## DOCUMENT EXCERPT
+ + + +

Here’s something the travel industry doesn’t love to say out loud: pickpocketing in major European tourist cities is not a random crime of opportunity. It’s organized. It’s practiced. It’s a profession. The people working the Colosseum, the Trevi Fountain, the Barcelona Metro, and the Paris RER aren’t amateurs — they are skilled operatives who drill these moves and can empty your pocket in under two seconds without you feeling a thing.
Last summer, reports out of Rome documented hundreds of tourists losing hundreds to thousands of dollars in single incidents — often in broad daylight, surrounded by crowds. Americans, in particular, tend to travel with a level of naïve confidence that makes them attractive targets. We keep our wallets in our back pockets. We stop to take photos in high-traffic areas. We’re friendly when someone approaches us.
This guide is going to change how you move through a city. By the end, you’ll understand every technique, know which gear actually works, and have the habits that make professional thieves move on to easier targets.

+ + + +

## WORK ORDER
Set down the passage of the pickpocketing text from "Last summer, reports" up to and including "to easier targets.", copying it word for word. Rely solely on the text about pickpocketing in European tourist cities.

## RECORDED INFORMATION
+ + + +

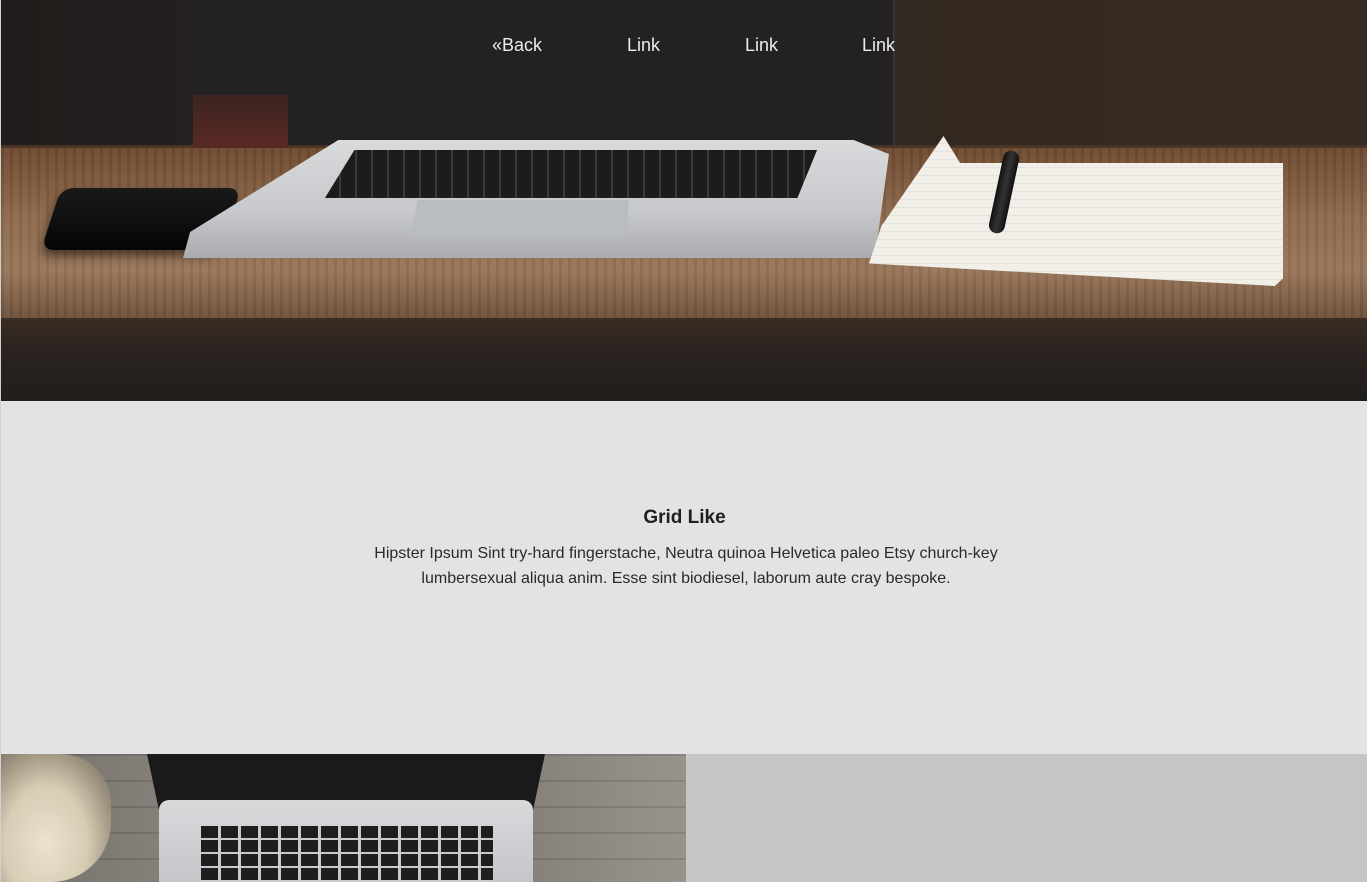 The width and height of the screenshot is (1367, 882). Describe the element at coordinates (762, 45) in the screenshot. I see `nav-link-2: Link` at that location.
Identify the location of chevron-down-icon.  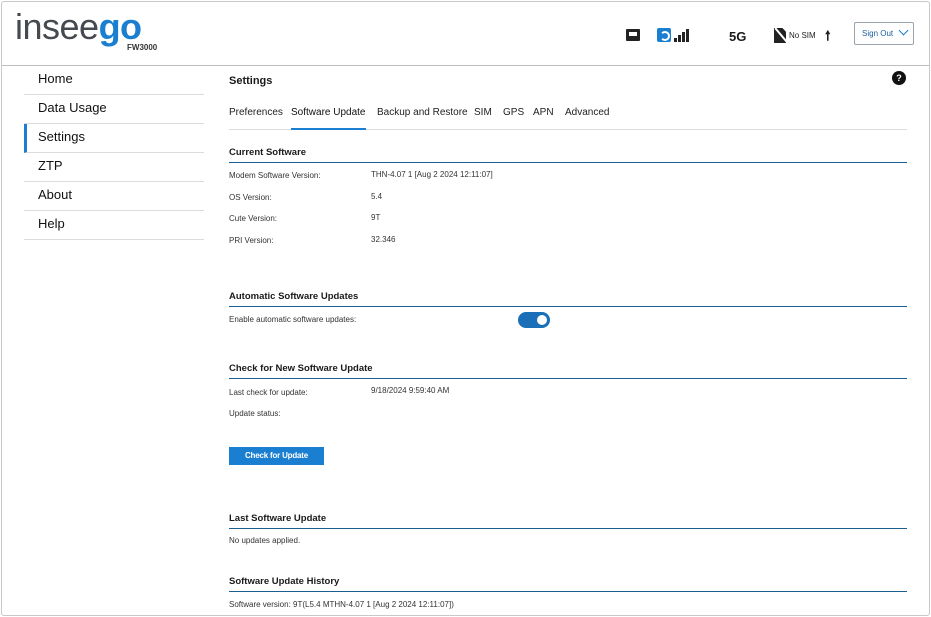
(904, 30).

+ + + +

## SOLUTION TO THIS TASK
Last summer, reports out of Rome documented hundreds of tourists losing hundreds to thousands of dollars in single incidents — often in broad daylight, surrounded by crowds. Americans, in particular, tend to travel with a level of naïve confidence that makes them attractive targets. We keep our wallets in our back pockets. We stop to take photos in high-traffic areas. We’re friendly when someone approaches us.
This guide is going to change how you move through a city. By the end, you’ll understand every technique, know which gear actually works, and have the habits that make professional thieves move on to easier targets.